The data:
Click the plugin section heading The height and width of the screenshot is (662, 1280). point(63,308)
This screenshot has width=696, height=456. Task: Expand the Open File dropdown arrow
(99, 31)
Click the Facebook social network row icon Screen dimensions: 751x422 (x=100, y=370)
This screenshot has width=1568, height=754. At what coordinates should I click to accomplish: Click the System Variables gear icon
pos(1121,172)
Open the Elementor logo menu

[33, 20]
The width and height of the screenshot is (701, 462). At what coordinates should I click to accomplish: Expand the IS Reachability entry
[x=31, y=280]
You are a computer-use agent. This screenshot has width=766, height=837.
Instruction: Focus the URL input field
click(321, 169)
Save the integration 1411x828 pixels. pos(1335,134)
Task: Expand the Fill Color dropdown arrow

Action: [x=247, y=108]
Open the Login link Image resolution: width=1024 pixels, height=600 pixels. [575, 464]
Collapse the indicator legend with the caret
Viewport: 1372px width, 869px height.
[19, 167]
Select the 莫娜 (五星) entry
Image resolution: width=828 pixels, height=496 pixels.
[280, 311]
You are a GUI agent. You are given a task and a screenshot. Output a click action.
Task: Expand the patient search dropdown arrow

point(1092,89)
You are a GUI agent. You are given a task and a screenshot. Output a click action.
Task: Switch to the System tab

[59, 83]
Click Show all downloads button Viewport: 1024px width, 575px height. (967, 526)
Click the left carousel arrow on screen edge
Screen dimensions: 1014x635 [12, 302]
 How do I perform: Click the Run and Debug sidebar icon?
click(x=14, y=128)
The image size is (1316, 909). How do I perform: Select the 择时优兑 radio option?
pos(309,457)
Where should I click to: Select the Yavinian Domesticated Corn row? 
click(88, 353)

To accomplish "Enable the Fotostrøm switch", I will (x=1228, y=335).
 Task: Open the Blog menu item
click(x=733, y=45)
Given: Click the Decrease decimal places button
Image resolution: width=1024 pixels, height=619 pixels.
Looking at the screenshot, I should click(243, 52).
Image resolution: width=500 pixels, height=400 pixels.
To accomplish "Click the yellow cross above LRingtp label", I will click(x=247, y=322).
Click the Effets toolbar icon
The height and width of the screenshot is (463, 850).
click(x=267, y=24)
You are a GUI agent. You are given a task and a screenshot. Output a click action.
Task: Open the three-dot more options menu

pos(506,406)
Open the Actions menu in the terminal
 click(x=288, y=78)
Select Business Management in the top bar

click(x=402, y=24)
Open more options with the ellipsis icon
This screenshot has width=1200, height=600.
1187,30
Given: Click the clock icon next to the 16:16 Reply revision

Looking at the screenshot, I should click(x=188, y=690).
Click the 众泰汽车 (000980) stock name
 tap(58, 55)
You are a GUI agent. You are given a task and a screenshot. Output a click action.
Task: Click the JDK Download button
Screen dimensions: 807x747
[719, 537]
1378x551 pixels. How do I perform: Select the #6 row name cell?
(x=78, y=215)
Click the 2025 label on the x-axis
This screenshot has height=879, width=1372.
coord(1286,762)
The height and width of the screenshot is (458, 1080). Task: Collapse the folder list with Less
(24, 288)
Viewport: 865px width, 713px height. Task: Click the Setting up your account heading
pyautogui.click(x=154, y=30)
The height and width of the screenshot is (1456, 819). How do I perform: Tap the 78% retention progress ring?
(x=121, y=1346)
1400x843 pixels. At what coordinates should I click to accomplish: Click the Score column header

What you should do: Your task is to copy every record exactly.

Written reply:
Click the plugin section heading The height and width of the screenshot is (662, 1280). point(63,308)
This screenshot has width=696, height=456. Task: Expand the Open File dropdown arrow
(99, 31)
Click the Facebook social network row icon Screen dimensions: 751x422 (x=100, y=370)
This screenshot has width=1568, height=754. At what coordinates should I click to accomplish: Click the System Variables gear icon
pos(1121,172)
Open the Elementor logo menu

[33, 20]
The width and height of the screenshot is (701, 462). At what coordinates should I click to accomplish: Expand the IS Reachability entry
[x=31, y=280]
You are a computer-use agent. This screenshot has width=766, height=837.
Instruction: Focus the URL input field
click(321, 169)
Save the integration 1411x828 pixels. pos(1335,134)
Task: Expand the Fill Color dropdown arrow

Action: [x=247, y=108]
Open the Login link Image resolution: width=1024 pixels, height=600 pixels. [575, 464]
Collapse the indicator legend with the caret
Viewport: 1372px width, 869px height.
[19, 167]
Select the 莫娜 (五星) entry
Image resolution: width=828 pixels, height=496 pixels.
[280, 311]
You are a GUI agent. You are given a task and a screenshot. Output a click action.
Task: Expand the patient search dropdown arrow

point(1092,89)
You are a GUI agent. You are given a task and a screenshot. Output a click action.
Task: Switch to the System tab

[59, 83]
Click Show all downloads button Viewport: 1024px width, 575px height. (967, 526)
Click the left carousel arrow on screen edge
Screen dimensions: 1014x635 [12, 302]
 How do I perform: Click the Run and Debug sidebar icon?
click(x=14, y=128)
The image size is (1316, 909). How do I perform: Select the 择时优兑 radio option?
pos(309,457)
Where should I click to: Select the Yavinian Domesticated Corn row? 
click(88, 353)

To accomplish "Enable the Fotostrøm switch", I will (x=1228, y=335).
 Task: Open the Blog menu item
click(x=733, y=45)
Given: Click the Decrease decimal places button
Image resolution: width=1024 pixels, height=619 pixels.
Looking at the screenshot, I should click(243, 52).
Image resolution: width=500 pixels, height=400 pixels.
To accomplish "Click the yellow cross above LRingtp label", I will click(x=247, y=322).
Click the Effets toolbar icon
The height and width of the screenshot is (463, 850).
click(x=267, y=24)
You are a GUI agent. You are given a task and a screenshot. Output a click action.
Task: Open the three-dot more options menu

pos(506,406)
Open the Actions menu in the terminal
 click(x=288, y=78)
Select Business Management in the top bar

click(x=402, y=24)
Open more options with the ellipsis icon
This screenshot has width=1200, height=600.
1187,30
Given: Click the clock icon next to the 16:16 Reply revision

Looking at the screenshot, I should click(x=188, y=690).
Click the 众泰汽车 (000980) stock name
 tap(58, 55)
You are a GUI agent. You are given a task and a screenshot. Output a click action.
Task: Click the JDK Download button
Screen dimensions: 807x747
[719, 537]
1378x551 pixels. How do I perform: Select the #6 row name cell?
(x=78, y=215)
Click the 2025 label on the x-axis
This screenshot has height=879, width=1372.
coord(1286,762)
The height and width of the screenshot is (458, 1080). Task: Collapse the folder list with Less
(24, 288)
Viewport: 865px width, 713px height. Task: Click the Setting up your account heading
pyautogui.click(x=154, y=30)
The height and width of the screenshot is (1456, 819). How do I perform: Tap the 78% retention progress ring?
(x=121, y=1346)
1400x843 pixels. At what coordinates should I click to accomplish: Click the Score column header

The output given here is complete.